__Stored data__:
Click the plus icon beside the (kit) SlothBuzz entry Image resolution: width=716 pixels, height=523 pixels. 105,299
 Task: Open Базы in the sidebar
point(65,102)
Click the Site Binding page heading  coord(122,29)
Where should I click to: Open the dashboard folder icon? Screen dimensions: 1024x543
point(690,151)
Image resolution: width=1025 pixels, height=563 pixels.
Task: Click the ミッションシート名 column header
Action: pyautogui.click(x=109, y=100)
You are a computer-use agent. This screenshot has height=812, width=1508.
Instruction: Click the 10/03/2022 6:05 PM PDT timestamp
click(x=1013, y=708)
* * *
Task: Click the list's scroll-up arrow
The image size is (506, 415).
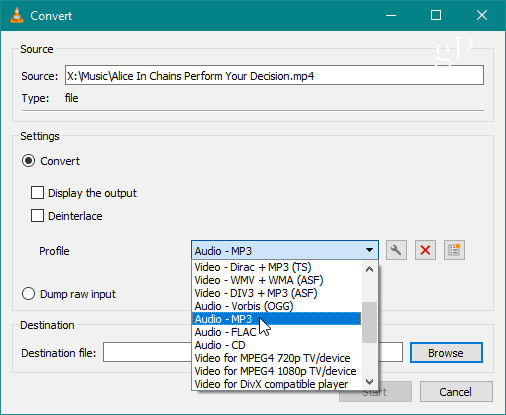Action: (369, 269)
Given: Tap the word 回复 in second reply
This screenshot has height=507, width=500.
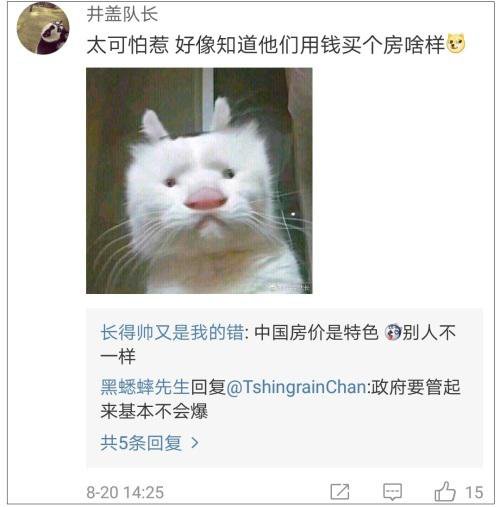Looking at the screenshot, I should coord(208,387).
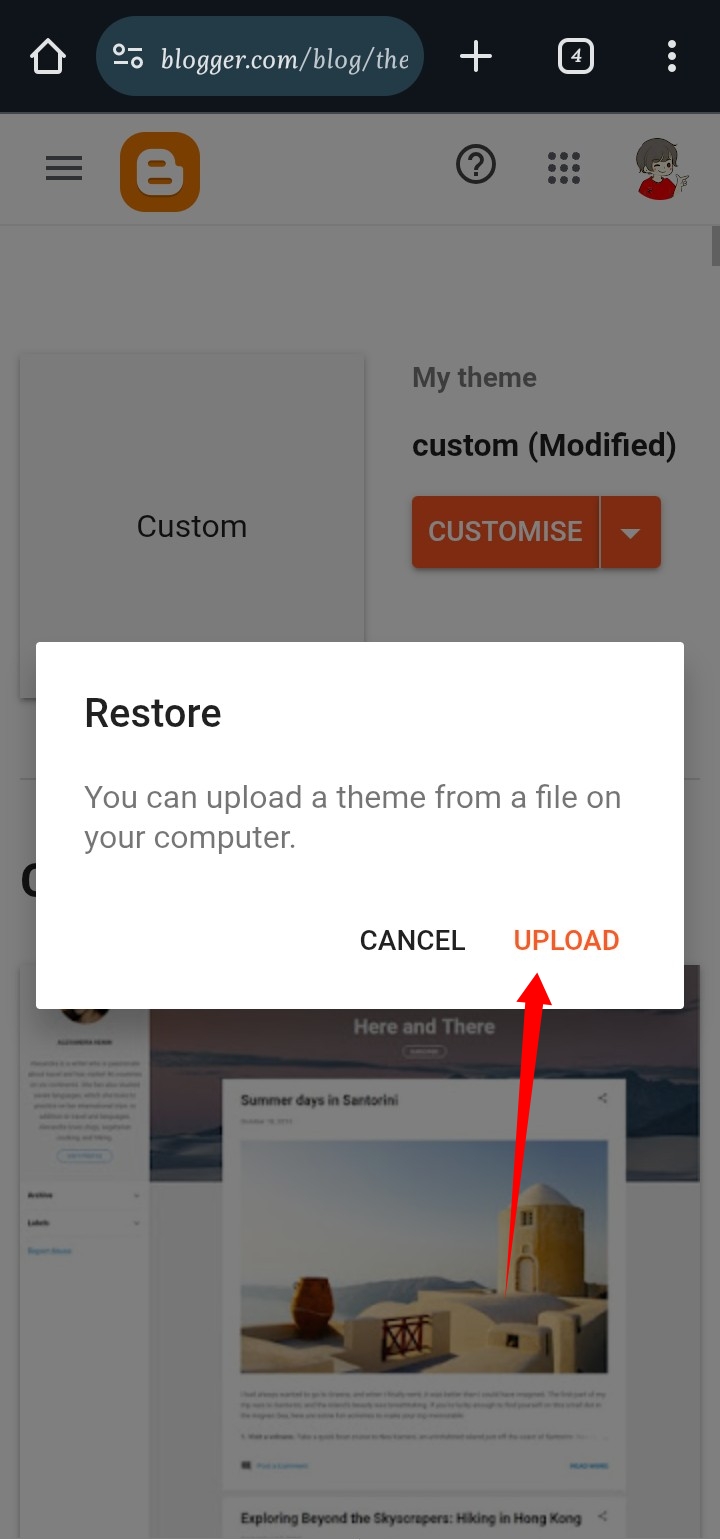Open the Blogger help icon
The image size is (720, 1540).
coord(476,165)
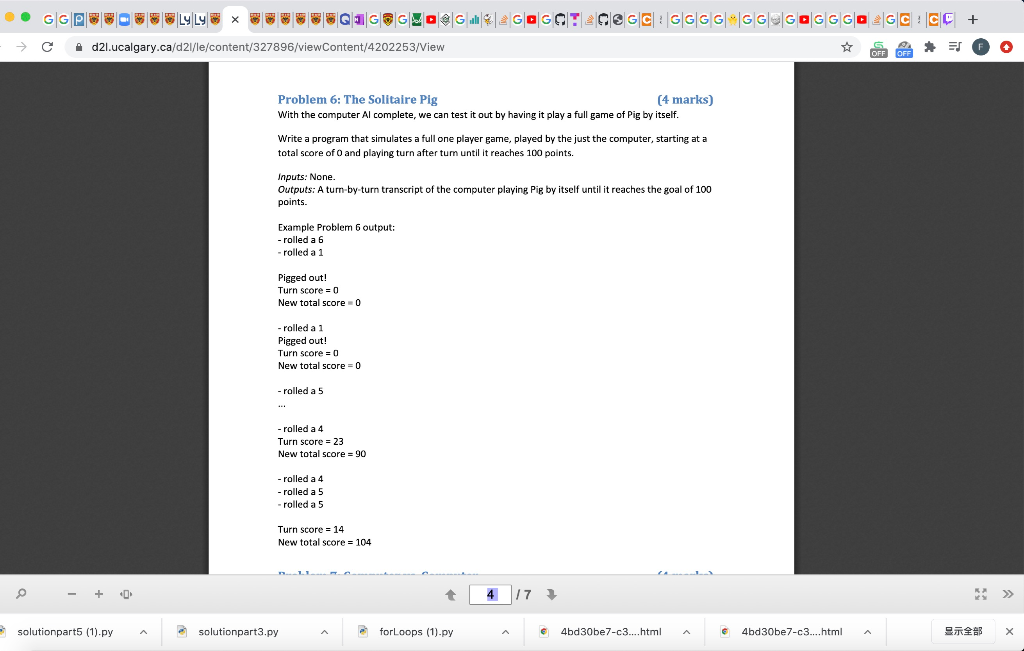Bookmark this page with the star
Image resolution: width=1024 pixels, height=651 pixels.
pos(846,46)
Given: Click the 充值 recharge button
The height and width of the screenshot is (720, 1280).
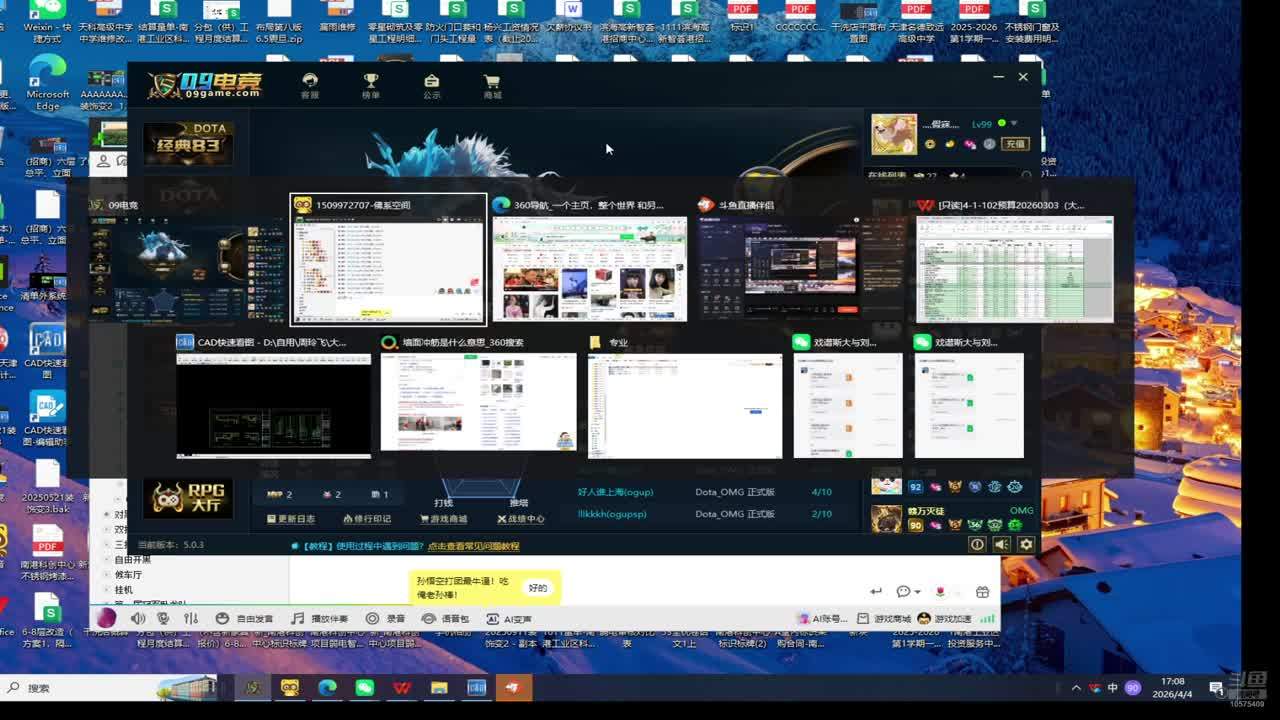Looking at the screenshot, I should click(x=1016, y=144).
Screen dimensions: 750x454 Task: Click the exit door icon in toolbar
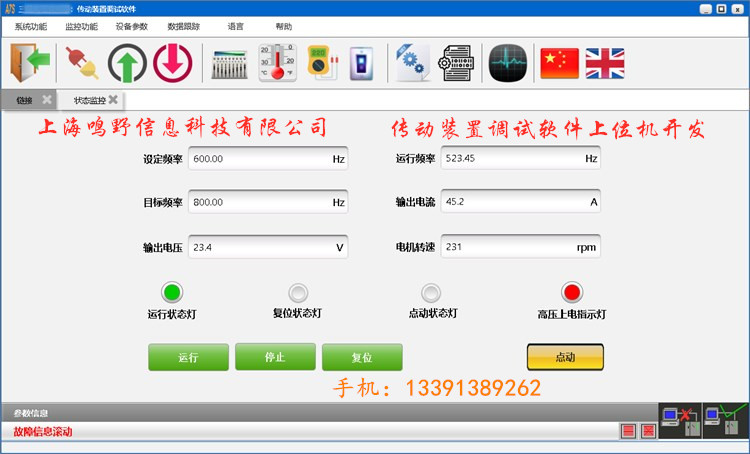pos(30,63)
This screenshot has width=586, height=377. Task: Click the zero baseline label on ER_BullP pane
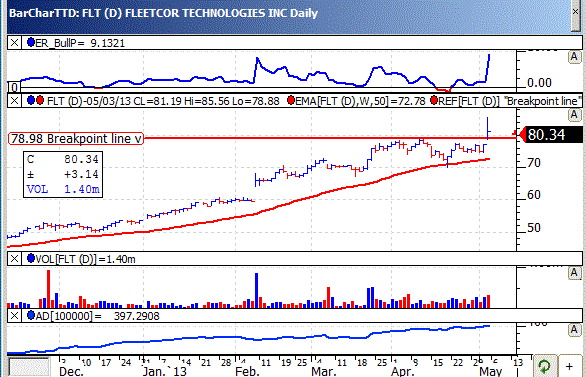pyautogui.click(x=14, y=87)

__Exercise objective__: Each line in the data that holds the string "Given" must be returned.

__Response to this exercise__:
Given: Tap the word 回复 in second reply
Given: Click the 充值 recharge button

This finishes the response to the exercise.